(DESCRIPTION OF THE TASK) Starting at the line with "[X-twitter] (196, 1040)" and going on through the line with "[Your Financial Need] (217, 106)", reproduce each line in the records below exactly and nothing more.

(PROVIDED ENTRIES)
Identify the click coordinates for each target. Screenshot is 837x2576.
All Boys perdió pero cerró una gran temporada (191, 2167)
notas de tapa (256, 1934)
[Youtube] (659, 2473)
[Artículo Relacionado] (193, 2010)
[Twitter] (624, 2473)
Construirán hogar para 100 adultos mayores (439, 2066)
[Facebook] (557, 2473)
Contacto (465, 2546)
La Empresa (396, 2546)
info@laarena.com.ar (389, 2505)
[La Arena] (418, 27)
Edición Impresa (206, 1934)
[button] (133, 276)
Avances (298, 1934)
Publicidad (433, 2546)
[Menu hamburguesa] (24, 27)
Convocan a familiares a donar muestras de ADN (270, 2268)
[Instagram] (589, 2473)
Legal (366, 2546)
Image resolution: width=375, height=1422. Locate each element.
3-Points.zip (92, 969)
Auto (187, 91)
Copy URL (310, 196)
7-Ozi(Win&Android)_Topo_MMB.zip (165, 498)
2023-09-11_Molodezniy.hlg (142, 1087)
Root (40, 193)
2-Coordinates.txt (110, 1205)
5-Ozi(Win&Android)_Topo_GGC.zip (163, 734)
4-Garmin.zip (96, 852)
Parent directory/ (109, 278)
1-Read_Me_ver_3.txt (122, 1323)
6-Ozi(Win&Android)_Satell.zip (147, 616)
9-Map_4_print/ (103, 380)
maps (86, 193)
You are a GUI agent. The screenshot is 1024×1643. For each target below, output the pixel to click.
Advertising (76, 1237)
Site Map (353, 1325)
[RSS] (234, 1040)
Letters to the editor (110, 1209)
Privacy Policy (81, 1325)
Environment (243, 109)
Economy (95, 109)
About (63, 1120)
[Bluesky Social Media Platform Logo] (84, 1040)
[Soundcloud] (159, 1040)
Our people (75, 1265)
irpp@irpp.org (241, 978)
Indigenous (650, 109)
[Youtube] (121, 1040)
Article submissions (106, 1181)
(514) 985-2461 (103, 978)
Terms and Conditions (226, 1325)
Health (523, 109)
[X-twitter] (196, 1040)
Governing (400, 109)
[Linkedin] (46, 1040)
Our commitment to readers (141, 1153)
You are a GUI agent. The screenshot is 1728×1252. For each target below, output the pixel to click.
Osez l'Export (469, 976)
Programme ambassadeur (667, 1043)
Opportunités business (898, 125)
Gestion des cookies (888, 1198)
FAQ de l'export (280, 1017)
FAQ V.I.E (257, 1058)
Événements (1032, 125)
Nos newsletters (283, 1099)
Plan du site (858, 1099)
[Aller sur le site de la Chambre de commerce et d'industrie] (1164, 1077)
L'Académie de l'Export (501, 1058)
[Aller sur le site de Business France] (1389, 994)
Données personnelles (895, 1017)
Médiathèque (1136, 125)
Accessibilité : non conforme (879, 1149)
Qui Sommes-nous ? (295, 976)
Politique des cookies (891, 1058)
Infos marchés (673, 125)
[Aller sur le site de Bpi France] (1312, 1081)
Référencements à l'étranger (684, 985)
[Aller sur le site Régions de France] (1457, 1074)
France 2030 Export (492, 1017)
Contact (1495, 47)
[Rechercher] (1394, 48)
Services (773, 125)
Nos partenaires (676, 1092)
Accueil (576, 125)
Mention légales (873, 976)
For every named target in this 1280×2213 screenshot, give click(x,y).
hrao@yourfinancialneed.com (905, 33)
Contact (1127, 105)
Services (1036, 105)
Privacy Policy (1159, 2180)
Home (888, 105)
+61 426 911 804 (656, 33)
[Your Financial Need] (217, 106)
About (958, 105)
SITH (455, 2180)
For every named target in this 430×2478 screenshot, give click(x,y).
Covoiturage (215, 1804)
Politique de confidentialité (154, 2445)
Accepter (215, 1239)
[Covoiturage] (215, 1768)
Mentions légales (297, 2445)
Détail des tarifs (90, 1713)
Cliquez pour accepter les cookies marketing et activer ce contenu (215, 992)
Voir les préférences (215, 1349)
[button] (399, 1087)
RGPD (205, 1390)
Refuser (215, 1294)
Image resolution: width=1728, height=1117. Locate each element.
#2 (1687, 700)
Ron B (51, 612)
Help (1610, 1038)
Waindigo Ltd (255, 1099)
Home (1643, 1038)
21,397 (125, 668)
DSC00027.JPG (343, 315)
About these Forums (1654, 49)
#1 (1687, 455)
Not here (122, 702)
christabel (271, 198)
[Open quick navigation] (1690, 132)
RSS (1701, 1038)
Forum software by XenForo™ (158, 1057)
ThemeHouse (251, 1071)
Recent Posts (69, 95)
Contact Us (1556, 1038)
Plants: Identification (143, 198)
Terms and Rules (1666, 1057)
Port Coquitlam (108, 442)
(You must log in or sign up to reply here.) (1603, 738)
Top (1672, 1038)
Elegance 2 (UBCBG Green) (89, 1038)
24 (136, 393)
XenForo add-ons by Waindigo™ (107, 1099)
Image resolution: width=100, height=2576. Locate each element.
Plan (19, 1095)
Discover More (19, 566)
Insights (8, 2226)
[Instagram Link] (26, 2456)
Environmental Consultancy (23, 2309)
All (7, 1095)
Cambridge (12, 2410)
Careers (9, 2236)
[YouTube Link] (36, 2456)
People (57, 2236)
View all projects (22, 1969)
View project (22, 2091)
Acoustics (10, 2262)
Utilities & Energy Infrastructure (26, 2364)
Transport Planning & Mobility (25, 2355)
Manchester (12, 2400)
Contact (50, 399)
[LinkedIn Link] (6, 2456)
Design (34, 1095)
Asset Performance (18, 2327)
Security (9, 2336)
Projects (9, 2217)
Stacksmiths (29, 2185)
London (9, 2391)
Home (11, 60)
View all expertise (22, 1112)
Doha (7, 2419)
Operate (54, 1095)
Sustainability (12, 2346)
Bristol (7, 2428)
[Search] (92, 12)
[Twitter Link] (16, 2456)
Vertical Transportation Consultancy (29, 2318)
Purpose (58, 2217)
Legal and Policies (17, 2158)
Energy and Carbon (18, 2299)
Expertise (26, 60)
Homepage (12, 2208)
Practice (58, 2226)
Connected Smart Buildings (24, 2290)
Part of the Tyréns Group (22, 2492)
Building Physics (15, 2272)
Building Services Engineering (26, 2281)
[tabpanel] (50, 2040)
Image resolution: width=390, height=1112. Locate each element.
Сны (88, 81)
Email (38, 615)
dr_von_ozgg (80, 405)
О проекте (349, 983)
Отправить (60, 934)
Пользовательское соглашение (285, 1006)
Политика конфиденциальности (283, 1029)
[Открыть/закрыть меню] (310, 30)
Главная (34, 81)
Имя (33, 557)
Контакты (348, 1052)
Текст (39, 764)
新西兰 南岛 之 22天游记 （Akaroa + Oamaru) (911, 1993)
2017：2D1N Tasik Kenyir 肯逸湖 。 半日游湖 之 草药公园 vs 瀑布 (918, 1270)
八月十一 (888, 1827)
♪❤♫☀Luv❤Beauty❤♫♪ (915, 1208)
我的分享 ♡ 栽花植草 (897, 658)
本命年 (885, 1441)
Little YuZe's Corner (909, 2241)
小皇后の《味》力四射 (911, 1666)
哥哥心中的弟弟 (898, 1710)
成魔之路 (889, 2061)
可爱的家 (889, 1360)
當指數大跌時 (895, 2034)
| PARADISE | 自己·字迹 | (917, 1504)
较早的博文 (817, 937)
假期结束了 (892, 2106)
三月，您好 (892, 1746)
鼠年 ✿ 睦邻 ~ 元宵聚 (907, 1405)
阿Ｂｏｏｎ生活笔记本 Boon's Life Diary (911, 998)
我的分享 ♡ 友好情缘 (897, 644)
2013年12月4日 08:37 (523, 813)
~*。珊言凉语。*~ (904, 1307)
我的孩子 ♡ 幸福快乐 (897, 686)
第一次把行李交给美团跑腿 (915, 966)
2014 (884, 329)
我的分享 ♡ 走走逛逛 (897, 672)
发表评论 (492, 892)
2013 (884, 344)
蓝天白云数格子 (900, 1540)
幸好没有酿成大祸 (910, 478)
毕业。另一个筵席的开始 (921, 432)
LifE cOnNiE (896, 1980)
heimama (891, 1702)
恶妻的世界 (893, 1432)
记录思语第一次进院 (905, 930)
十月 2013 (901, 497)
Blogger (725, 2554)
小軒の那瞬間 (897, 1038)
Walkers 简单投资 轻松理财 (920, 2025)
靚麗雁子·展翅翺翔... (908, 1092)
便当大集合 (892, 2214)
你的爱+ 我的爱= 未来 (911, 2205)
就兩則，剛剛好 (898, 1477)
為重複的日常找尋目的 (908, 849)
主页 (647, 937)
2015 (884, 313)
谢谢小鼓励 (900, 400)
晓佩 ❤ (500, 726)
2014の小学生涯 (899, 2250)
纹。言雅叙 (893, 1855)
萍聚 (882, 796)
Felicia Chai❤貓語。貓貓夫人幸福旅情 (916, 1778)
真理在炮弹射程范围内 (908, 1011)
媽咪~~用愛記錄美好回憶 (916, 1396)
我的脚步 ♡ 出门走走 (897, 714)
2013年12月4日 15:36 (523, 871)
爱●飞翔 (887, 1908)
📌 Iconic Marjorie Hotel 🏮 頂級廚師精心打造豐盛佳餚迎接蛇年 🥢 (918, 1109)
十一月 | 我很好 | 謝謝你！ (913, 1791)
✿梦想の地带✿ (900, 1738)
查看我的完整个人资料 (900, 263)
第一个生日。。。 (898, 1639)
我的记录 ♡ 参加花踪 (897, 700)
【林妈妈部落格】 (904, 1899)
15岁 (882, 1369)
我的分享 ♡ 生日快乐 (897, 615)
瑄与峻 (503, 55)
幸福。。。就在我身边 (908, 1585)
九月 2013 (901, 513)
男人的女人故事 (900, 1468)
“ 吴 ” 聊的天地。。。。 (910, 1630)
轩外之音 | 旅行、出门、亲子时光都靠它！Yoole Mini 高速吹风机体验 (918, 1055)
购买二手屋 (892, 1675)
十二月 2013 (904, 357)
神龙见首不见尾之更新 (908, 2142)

(ANSWER TO THIS TASK)
[X-twitter] (196, 1040)
Governing (400, 109)
[Linkedin] (46, 1040)
Our commitment to readers (141, 1153)
You are a GUI agent. The screenshot is 1728×1252. For each target below, output the pixel to click.
Osez l'Export (469, 976)
Programme ambassadeur (667, 1043)
Opportunités business (898, 125)
Gestion des cookies (888, 1198)
FAQ de l'export (280, 1017)
FAQ V.I.E (257, 1058)
Événements (1032, 125)
Nos newsletters (283, 1099)
Plan du site (858, 1099)
[Aller sur le site de la Chambre de commerce et d'industrie] (1164, 1077)
L'Académie de l'Export (501, 1058)
[Aller sur le site de Business France] (1389, 994)
Données personnelles (895, 1017)
Médiathèque (1136, 125)
Accessibilité : non conforme (879, 1149)
Qui Sommes-nous ? (295, 976)
Politique des cookies (891, 1058)
Infos marchés (673, 125)
[Aller sur le site de Bpi France] (1312, 1081)
Référencements à l'étranger (684, 985)
[Aller sur le site Régions de France] (1457, 1074)
France 2030 Export (492, 1017)
Contact (1495, 47)
[Rechercher] (1394, 48)
Services (773, 125)
Nos partenaires (676, 1092)
Accueil (576, 125)
Mention légales (873, 976)
For every named target in this 1280×2213 screenshot, give click(x,y).
hrao@yourfinancialneed.com (905, 33)
Contact (1127, 105)
Services (1036, 105)
Privacy Policy (1159, 2180)
Home (888, 105)
+61 426 911 804 (656, 33)
[Your Financial Need] (217, 106)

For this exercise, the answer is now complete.